Re: [PATCH v2 4/5] mm: FLEXIBLE_THP for improved performance

From: David Hildenbrand
Date: Fri Jul 07 2023 - 10:10:07 EST


On 07.07.23 15:57, Matthew Wilcox wrote:
On Fri, Jul 07, 2023 at 01:29:02PM +0200, David Hildenbrand wrote:
On 07.07.23 11:52, Ryan Roberts wrote:
On 07/07/2023 09:01, Huang, Ying wrote:
Although we can use smaller page order for FLEXIBLE_THP, it's hard to
avoid internal fragmentation completely. So, I think that finally we
will need to provide a mechanism for the users to opt out, e.g.,
something like "always madvise never" via
/sys/kernel/mm/transparent_hugepage/enabled.
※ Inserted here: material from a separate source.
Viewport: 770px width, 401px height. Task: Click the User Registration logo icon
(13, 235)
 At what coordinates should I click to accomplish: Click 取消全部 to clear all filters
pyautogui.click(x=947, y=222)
I'm not sure whether it's
a good idea to reuse the existing interface of THP.

I wouldn't want to tie this to the existing interface, simply because that
implies that we would want to follow the "always" and "madvise" advice too; That
means that on a thp=madvise system (which is certainly the case for android and
other client systems) we would have to disable large anon folios for VMAs that
haven't explicitly opted in. That breaks the intention that this should be an
invisible performance boost. I think it's important to set the policy for use of

It will never ever be a completely invisible performance boost, just like
ordinary THP.

Using the exact same existing toggle is the right thing to do. If someone
specify "never" or "madvise", then do exactly that.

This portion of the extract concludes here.